Until 1906, when electricity was connected to the cottages, kerosene or gas lamps were used for lighting. Wood-fired stoves continued to be used for cooking for many years and some of the cottages still have these in their kitchens.
The first structural changes to the buildings occurred in 1912 with the addition of a brick section to the left side of the cottage beside the Round House. Within ten years the front rooms, on the right of 11 and the left of 12, had been extended changing the size and shape of their front verandahs.
When the headland was sewered in 1916, some of the pipes were laid in tunnels which remain intact at the rear of 11 and 12, about three metres below ground level. It was probably easier to dig tunnels than to cut a deep trench through hard surface stone.
Between 1920 and 1945 the cottages received minor repairs and a garage was built at the side of 9. By 1953 they were in such poor condition that extensive works were required. Some were re-roofed, verandahs repaired or rebuilt, services improved and all were painted. A lean-to at the rear of 10 was demolished soon after and a new section added. A garage was also constructed between this cottage and 11.
Little was done to the pilot's cottages between this period and 1986 when the Arthur Head Bicentennial Project commenced conservation work on them. Recent works included: demolition of the two garages; provision of new services; reconstruction of the fences; removal of paint from the stone front walls of 9 and 10; repairs to brickwork; and repairs to timber sections of the buildings. All the cottages except 12 have been painted to reflect the era in which they were built. In 1987 a bitumen road in front of the cottages was replaced with grass and limestone to provide an insight into the look of the area in 1904.
Until recently all the cottages were occupied by port workers or their families. Notable tenants include Mrs Elder who moved into the cottage beside the Round House with her husband in 1945, and the Trivetts who lived in a number of the cottages from the 1930s until they died.
You are welcome to view the cottages from the street and to come inside 10, the Round House Shop and Information Centre. The others are tenanted and you are asked to respect the residents' privacy.
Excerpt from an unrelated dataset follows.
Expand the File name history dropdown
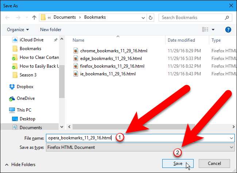Viewport: 237px width, 173px height. coord(232,138)
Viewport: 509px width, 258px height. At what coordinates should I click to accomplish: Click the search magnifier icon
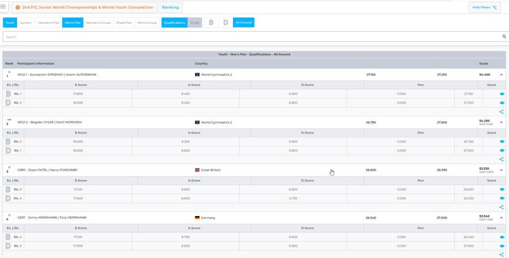504,37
This information sheet and the reports on which it is based were prepared by David Wood. The reports are available tor inspection at the Fremantle Library.
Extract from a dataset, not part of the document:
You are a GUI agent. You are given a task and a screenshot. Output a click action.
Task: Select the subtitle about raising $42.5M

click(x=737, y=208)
The Arthur Head Collection

The Arthur Head Collection was a project coordinated by the City of Fremantle with funding from a grant available from the Federal Government to celebrate the Bicentennial year in 1988 [resulting in] a huge collection of materials in various formats including documents, reports, photographs, maps, bibliographies etc. to help research the site. ... Pam Harris, Librarian, Fremantle History Centre. May 2018.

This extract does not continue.